Heiko Goldenstein v. Repossessors Inc.
2016 U.S. App. LEXIS 4447
| 3rd Cir. | 2016Background
- Goldenstein (PA resident) took a $1,000 online vehicle-secured loan from Sovereign Lending Solutions (tribal lender) at an asserted 250% interest rate; Sovereign withdrew two installments then a third failed for insufficient funds.
- Sovereign contracted with Repossessors, Inc., which contracted with Shady Oak Enterprises d/b/a Premier to repossess Goldenstein’s car; Premier required release documents and refused return of the car unless signed.
- After consulting counsel, Goldenstein paid $2,393 (loan balance plus repossession fees) and signed releases, then sued in Eastern District of Pennsylvania asserting FDCPA, PFCEUA, UCC claims, and RICO (collection of unlawful debt and conspiracy).
- The District Court granted summary judgment for defendants, holding repossession did not violate the FDCPA because defendants had a present right to possess collateral and concluding repossession cannot be the “collection of unlawful debt” under RICO; it did not substantively address PFCEUA/UCC claims.
- The Third Circuit affirmed the FDCPA dismissal (repossession valid despite alleged usury) but reversed as to RICO and PFCEUA/UCC issues and remanded for further proceedings, holding that repossession/forfeiture can constitute the “collection of unlawful debt.”
Issues
| Issue | Plaintiff's Argument | Defendant's Argument | Held |
|---|---|---|---|
| Whether repossession violated FDCPA because loan was usurious and thus no present right to possess collateral | Goldenstein: usurious loan voids right to possess; repossession was unlawful | Defendants: despite usury, Pennsylvania law permits secured party to take collateral after default; Goldenstein defaulted | Held: Defendants had present right to possession; FDCPA claim fails |
| Whether forfeiture/repossession can constitute RICO “collection of unlawful debt” | Goldenstein: repossession to liquidate collateral is a method of collecting debt and falls within RICO’s prohibition | Defendants/District Court: repossession is distinct from collecting debt and cannot be RICO predicate | Held: Reversed — repossession/forfeiture can be “collection of unlawful debt” under RICO; remanded for further RICO analysis |
| Whether a RICO enterprise and requisite mens rea exist here | Goldenstein: parties’ coordinated repossession activities can form an enterprise and satisfy RICO elements | Defendants: entities were ad hoc and lack the culpable intent required by RICO | Held: Third Circuit declined to decide on appeal; remanded for District Court factfinding because record is underdeveloped |
| Whether PFCEUA and UCC claims (misrepresentations re: releases) survive summary judgment | Goldenstein: PFCEUA (incorporating FDCPA §1692e) and UCC claims target coercive/misleading practice of forcing releases to recover vehicle | Defendants: (did not adequately raise these at summary judgment) | Held: District Court erred by not addressing these claims on the merits; vacated and remanded for consideration |
Key Cases Cited
- Celotex Corp. v. Catrett, 477 U.S. 317 (summary judgment standard and movant burden)

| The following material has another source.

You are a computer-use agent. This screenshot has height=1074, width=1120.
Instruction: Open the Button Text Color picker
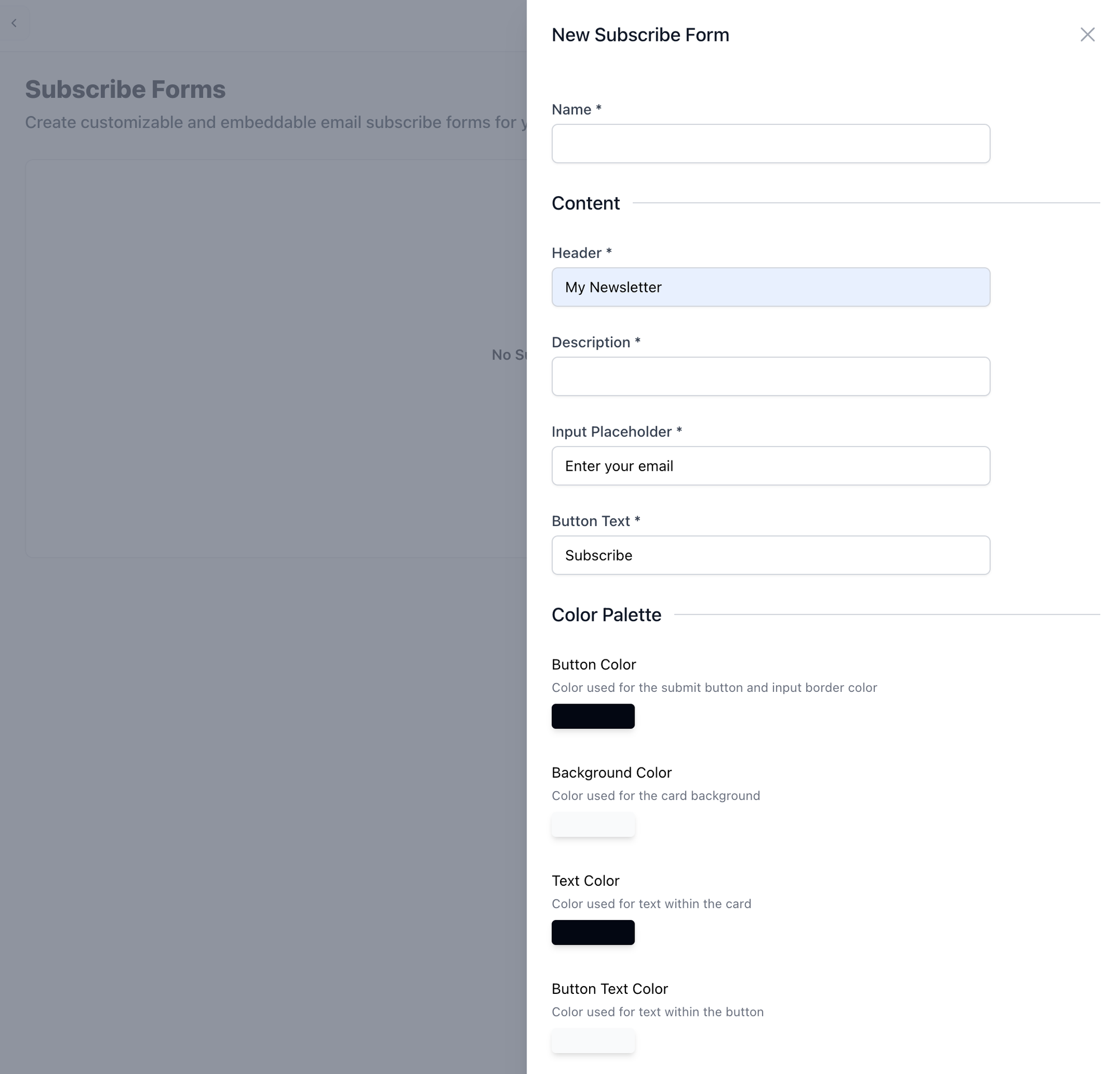pyautogui.click(x=592, y=1041)
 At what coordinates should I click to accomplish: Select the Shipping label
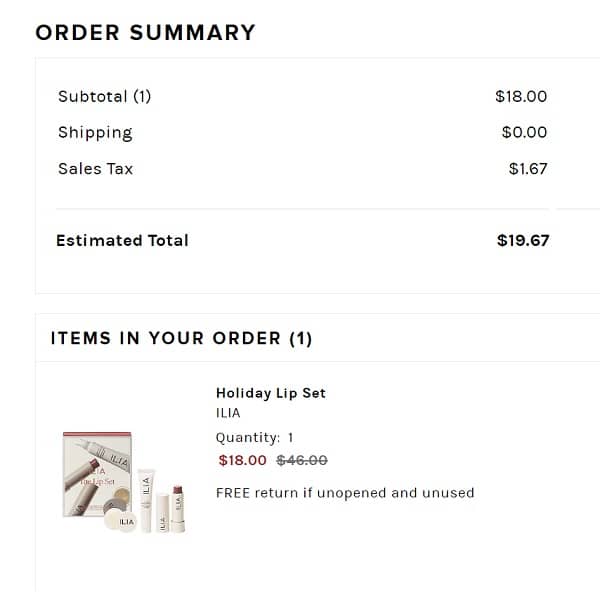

- Anderson v. Liberty Lobby, 477 U.S. 242 (genuine dispute and reasonable jury standard)
- Sedima, S.P.R.L. v. Imrex Co., 473 U.S. 479 (RICO should be read broadly)
- Turkette, 452 U.S. 576 (RICO reaches legitimate and illegitimate enterprises)
- United States v. Eufrasio, 935 F.2d 553 (single act inducing repayment on unlawful debt may be sufficient)
- United States v. Vastola, 899 F.2d 211 (collection of unlawful debt need not show a pattern)
- Pa. Dep’t of Banking v. NCAS of Del., LLC, 995 A.2d 422 (LIPL usury effect: interest beyond lawful rate is voidable, not entire loan)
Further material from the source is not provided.